DENPASAR, BALIPOST.com – Komisi Pemilihan Umum (KPU) mengizinkan peserta Pemilu Serentak 2024 untuk menggelar kampanye di kampus. Kalangan akademisi pun tidak mempermasalahkan kebijakan ini.
Seperti disampaikan Rektor Universitas Warmadewa (Unwar), Prof. dr. I Dewa Putu Widjana, DAP&E., Sp.ParK. Ia berpendapat setiap pasangan calon (paslon) berhak untuk menyampaikan program-programnya di dunia akademik. Asalkan kampanye yang dilakukan tidak menimbulkan friksi-friksi destruktif, namun kampanye yang bersifat konstruktif.
“Selama kampanyenya bagus, konstruktif, bukan destruktif, saya kira oke-oke saja,” ujar Prof. Widjana, belum lama ini.
Widjana mengatakan bahwa Unwar tidak akan diskriminatif terkait paslon yang akan melakukan kampanye di kampus. Namun ia menegaskan bahwa teknis dan waktunya akan diatur langsung oleh pihak kampus. “Kita yang akan tentukan waktunya, jangan kita diperintah. Saya tidak mau diperintah. Kita yang akan mengalokasikan waktu untuk mereka yang ingin melakukan kampanye di Kampus. Dengan catatan, jangan sampai mengupload isu-isu panas yang membuat suasana akademis menjadi tidak bagus. Selama itu bisa dijaga, why not? Saya pikir sebagai pimpinan universitas welcome saja,” tegasnya.
───
- PETUNJUK LATIHAN
A - Dalam berita tentang kampanye di kampus, siapa yang akan mengatur teknis dan waktu kampanye di Unwar?
B - Tulis lanjutan berita tentang kampanye di kampus mulai setelah kutipan terakhir Prof. Widjana.
───
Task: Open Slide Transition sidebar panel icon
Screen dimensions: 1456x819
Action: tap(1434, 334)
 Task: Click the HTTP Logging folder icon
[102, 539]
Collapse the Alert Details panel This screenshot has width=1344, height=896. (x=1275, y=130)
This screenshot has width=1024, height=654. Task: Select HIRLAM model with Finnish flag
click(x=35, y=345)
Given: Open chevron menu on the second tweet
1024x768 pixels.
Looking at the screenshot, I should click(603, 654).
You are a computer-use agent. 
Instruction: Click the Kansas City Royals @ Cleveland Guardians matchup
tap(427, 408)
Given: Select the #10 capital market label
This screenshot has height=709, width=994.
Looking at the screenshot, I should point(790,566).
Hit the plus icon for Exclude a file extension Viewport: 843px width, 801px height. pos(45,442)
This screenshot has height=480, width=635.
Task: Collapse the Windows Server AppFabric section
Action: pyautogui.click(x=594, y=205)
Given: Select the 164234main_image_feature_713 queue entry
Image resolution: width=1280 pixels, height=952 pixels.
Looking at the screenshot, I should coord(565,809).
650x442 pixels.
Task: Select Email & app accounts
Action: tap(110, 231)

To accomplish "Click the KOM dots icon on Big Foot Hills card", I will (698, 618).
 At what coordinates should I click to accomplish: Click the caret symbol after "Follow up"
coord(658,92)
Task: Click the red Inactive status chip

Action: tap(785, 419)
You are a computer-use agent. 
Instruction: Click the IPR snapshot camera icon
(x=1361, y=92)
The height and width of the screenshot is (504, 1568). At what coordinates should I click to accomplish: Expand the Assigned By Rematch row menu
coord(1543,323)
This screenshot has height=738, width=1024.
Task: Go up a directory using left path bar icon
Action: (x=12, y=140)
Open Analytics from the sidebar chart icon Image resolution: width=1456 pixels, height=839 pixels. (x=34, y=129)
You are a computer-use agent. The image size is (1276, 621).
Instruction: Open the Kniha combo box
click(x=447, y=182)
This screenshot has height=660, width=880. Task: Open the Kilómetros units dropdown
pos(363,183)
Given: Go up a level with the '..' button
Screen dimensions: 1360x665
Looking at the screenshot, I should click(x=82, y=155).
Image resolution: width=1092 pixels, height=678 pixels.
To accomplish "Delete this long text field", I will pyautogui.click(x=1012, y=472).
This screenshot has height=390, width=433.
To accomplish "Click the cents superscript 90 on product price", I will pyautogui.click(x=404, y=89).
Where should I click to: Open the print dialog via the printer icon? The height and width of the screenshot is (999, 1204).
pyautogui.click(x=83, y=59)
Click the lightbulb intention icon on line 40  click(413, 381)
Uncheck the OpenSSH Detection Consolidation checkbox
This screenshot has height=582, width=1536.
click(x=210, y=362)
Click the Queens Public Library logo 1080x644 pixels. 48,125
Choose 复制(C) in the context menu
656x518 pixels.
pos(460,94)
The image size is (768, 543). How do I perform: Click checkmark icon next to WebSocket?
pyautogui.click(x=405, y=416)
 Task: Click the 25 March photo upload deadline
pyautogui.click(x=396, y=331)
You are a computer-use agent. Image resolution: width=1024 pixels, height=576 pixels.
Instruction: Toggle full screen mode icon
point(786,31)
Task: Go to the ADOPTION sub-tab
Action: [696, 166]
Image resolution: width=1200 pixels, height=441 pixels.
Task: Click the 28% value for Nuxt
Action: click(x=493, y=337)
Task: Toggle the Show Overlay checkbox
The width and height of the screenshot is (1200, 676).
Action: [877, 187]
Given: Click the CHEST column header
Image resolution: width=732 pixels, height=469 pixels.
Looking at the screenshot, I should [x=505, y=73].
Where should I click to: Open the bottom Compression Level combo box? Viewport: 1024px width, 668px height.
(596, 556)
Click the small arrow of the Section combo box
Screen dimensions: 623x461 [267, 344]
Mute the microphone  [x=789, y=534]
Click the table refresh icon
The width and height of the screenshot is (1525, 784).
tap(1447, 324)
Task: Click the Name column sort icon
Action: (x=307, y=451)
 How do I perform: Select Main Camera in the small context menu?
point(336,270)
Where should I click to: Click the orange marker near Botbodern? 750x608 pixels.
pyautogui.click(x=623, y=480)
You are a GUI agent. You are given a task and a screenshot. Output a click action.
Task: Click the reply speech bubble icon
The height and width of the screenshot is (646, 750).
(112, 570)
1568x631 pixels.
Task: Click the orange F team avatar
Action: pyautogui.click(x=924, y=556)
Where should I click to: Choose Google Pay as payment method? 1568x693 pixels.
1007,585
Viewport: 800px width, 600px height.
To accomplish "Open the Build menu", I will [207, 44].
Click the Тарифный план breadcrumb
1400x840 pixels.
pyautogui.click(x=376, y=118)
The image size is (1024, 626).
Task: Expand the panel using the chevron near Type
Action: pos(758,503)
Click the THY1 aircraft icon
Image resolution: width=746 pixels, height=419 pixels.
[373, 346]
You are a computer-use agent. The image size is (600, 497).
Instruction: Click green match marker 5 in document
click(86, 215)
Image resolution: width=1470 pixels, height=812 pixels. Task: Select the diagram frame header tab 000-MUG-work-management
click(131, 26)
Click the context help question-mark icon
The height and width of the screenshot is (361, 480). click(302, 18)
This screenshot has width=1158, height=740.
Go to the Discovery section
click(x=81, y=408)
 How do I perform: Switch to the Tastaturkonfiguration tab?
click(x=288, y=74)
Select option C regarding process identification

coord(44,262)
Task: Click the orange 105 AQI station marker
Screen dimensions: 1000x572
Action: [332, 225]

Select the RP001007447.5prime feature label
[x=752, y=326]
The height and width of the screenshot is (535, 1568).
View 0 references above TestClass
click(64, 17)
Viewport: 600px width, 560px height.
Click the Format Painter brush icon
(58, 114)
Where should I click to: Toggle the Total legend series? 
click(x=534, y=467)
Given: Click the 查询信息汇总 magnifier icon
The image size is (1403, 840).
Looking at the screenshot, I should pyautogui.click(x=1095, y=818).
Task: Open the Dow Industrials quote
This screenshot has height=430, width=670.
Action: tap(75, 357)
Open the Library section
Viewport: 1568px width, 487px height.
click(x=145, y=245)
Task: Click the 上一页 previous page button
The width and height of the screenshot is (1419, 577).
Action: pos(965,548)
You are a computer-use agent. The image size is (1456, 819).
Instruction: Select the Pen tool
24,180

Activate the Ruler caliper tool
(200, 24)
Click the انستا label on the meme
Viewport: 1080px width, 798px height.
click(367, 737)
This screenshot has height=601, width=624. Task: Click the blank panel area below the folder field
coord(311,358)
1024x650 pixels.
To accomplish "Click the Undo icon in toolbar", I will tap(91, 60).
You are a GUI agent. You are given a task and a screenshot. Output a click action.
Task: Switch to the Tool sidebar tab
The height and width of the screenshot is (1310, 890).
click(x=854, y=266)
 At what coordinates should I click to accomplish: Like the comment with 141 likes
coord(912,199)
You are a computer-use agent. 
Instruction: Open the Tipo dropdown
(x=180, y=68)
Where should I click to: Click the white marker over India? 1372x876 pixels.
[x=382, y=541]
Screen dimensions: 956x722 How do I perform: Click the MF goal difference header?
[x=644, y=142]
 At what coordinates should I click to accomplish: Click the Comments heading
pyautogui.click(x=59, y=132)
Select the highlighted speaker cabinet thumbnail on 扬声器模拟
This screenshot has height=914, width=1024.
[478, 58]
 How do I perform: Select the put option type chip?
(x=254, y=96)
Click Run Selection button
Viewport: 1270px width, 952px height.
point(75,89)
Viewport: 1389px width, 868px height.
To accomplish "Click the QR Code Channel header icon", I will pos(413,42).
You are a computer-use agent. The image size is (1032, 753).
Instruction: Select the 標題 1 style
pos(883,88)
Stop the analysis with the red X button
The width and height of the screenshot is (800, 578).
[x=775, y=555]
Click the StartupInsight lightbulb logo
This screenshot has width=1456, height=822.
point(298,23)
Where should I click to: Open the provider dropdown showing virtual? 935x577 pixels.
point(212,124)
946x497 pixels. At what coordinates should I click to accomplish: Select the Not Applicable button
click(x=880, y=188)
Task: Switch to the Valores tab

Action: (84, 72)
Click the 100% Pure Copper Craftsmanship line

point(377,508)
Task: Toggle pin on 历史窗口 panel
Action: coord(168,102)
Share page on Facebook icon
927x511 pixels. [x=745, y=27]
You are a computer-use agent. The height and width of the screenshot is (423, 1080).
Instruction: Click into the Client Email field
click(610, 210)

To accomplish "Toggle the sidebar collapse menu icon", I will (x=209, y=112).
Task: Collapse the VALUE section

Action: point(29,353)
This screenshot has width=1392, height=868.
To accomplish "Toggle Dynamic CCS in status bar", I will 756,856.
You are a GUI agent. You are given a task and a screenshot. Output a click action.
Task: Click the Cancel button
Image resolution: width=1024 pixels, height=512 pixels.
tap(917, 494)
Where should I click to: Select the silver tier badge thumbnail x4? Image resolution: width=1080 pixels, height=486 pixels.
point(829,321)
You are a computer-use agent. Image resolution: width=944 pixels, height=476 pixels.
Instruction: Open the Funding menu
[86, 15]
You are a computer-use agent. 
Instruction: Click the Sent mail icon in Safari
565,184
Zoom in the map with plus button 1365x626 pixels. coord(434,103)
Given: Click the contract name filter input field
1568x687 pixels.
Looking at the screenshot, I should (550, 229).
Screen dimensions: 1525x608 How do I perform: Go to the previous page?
───
- JAWABAN
A - Pihak kampus sendiri.

B -
Prof. Widjana, berpandangan bahwa kampanye di dunia akademik sama halnya seperti kuliah umum biasa. Asalkan jangan black campaign (kampanye hitam).
Apabila dalam pelaksanaan kampanye ditemukan unsur kampanye hitam pihak kampus tidak akan mengizinkan kegiatan kampanye tersebut berjalan kembali. Untuk di Unwar, kegiatan kampanye paslon tidak akan masuk ke setiap fakultas. Melainkan seluruh mahasiswa, akademisi akan dikumpulkan menjadi satu dan tidak ada unsur pemaksaan. “Ini masalah pilihan orang yang tidak bisa kita paksakan, apalagi para akademisi, para mahasiswa sudah sedikit matang dan sedikit mengerti tentang politik,” tandasnya.
Sementara itu, Ketua Yayasan Kesejahteraan Korpri Provinsi Bali, Dr. Drs. Anak Agung Gede Oka Wisnumurti, M.Si. menilai diizinkannya paslon pemilu serentak 2024 untuk kampanye di kampus merupakan momentum yang baik untuk menghasilkan calon pemimpin yang berkualitas ke depannya. Asalkan jangan melakukan kampanye hitam.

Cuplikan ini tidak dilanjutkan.